FIG. 7. — Histone H3 K56 mutants exhibit phenotypes of *hst4*Δ mutant. (A) h3.2 only (ROP239), h3.2-K56R (ROP247), and h3.2-K56Q (ROP253) mutants were grown to log phase, DNA was stained with DAPI, and cells were photographed under a microscope. (B) Wild-type (LPY3279), h3.2 only (ROP239), h3.2-K56R (ROP247), and h3.2-K56Q (ROP253) mutants were grown to log phase, and fivefold serial dilutions were spotted onto rich media (YES) plates either lacking (control) or containing the indicated amount of MMS or CPT (shown below the panels) and incubated at 32°C. (C) The histone H3 K56R mutation is epistatic to *hst4*Δ. Fivefold serial dilutions of the strains, wild-type (LPY3279), *hst4*Δ (LPY3278), h3.2 only (ROP239), h3.2-K56R (ROP247), h3.2-K56R hst4Δ (ROP275), h3.2-K56Q (ROP253), and h3.2-K56Q hst4Δ (ROP278) strains indicated on the left of the figure were spotted onto rich media either lacking (control) or containing the indicated amount of MMS or CPT (shown below the panels) and incubated at 32°C. wt, wild type.

We next examined the effects of these mutations on the ability of cells to grow in the presence of DNA-damaging drugs. Serial dilutions of the appropriate strains were spotted onto plates containing MMS or CPT, and growth was monitored. Interestingly, similar to the hst4Δ mutant, both K56R and K56Q mutants were sensitive to MMS and CPT. However, the histone H3 K56Q mutant, which mimics the constitutively acetylated state, was less sensitive to MMS and CPT than the K56R mutant, which mimics the constitutively deacetylated state. The hst4Δ strain in which histone H3 was constitutively acetylated on K56 was more sensitive to CPT than the K56Q mutant, which mimics the constitutively acetylated state (Fig. 7B). These results suggest that changes in the acetylation state of histone H3 K56 following DNA damage and during DNA damage response are important for cell survival. This is similar to the Nua4- and Sin3p-dependent acetylation and deacetylation of histone H4 at DNA lesions in S. cerevisiae (5).

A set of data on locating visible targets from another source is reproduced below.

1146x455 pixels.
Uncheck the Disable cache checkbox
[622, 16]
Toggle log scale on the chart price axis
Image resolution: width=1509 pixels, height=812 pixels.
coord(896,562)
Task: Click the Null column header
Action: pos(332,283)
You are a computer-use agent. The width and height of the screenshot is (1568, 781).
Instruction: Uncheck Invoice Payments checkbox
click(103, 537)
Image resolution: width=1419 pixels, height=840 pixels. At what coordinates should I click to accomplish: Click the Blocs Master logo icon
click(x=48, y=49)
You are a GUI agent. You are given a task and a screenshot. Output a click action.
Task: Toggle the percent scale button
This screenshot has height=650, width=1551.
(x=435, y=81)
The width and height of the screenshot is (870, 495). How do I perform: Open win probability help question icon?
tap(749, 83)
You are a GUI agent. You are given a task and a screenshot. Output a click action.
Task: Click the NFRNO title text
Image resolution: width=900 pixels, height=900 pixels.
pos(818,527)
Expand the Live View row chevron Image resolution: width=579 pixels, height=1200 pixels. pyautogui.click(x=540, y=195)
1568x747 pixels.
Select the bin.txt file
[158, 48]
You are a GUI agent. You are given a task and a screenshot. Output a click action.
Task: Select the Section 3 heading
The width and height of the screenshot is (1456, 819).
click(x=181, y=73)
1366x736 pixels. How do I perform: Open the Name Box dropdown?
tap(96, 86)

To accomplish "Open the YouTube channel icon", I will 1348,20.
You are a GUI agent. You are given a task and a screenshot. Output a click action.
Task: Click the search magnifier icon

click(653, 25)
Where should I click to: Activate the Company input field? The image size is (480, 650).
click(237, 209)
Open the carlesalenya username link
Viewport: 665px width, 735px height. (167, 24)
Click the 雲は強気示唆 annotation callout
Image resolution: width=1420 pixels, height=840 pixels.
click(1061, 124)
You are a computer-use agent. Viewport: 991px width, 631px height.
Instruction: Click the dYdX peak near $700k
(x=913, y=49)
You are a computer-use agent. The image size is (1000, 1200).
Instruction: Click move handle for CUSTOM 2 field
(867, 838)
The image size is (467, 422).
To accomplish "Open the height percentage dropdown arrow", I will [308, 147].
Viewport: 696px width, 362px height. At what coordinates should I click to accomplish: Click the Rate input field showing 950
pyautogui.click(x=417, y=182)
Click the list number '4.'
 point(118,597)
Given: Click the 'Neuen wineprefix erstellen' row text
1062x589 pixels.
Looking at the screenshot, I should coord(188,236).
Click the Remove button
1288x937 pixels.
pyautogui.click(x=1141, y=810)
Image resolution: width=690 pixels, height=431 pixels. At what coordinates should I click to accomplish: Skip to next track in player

The histone H3 K56R mutation is epistatic to hst4Δ.

The histone H3 mutations act as mimics of the acetylated and deacetylated states, and both the hst4Δ mutant and the H3 K56 mutants were sensitive to MMS and CPT. To test whether Hst4 was functioning solely via changes in modification of histone H3 K56, we constructed double mutants (histone H3 K56R and hst4Δ double mutants and H3 K56Q and hst4Δ double mutants). All these strains contained a single copy of the histone H3. We then checked the sensitivities of these double mutant strains to damage compared to the single mutant strains. As shown in Fig. 7C, a combination of H3 K56R and hst4Δ mutations did not result in increased MMS sensitivity, indicating that these two mutations act in the same genetic pathway. This provides further evidence supporting the fact that Hst4 functions in the DNA damage response pathway through deacetylation of histone H3 lysine 56. Interestingly, the H3 K56Q mutation, which mimics constitutively the acetylated state, combined with the hst4Δ mutation, resulted in increased sensitivity of the cells to both MMS and CPT. This could be because the hst4 deletion affects additional pathways contributing to damage sensitivity. Further experiments need to be done to study this.

DISCUSSION

Here we show that Hst4, a Sir2 family histone deacetylase (HDAC) in Schizosaccharomyces pombe, promotes cell survival in response to genotoxic agents that interfere with DNA replication by regulating histone H3 K56 acetylation. Hst4 is necessary for the deacetylation of histone H3 K56 in vivo. The absence of Hst4 or the presence of a catalytic domain point mutation, hst4-H184Y, leads to an increase in the cellular levels of acetylated-K56 histone H3 (Fig. 5). We further show that Hst4 levels and histone H3 K56 acetylation are cell cycle regulated in S. pombe. Histone H3 K56 acetylation occurs at a point in cell cycle during the S phase, which coincides with the down regulation of Hst4 expression (Fig. 4C). Upon DNA damage, Hst4 is repressed and H3 K56 acetylation is elevated. In S. pombe, Rtt109 acetylates histone H3 K56 (56), while we now show that Hst4 participates in DNA damage response by deacetylating this residue. Therefore, this appears to be a conserved mechanism, as acetylation and deacetylation of histone H3 lysine 56 have already been linked to the DNA damage response in S. cerevisiae (9, 31, 34).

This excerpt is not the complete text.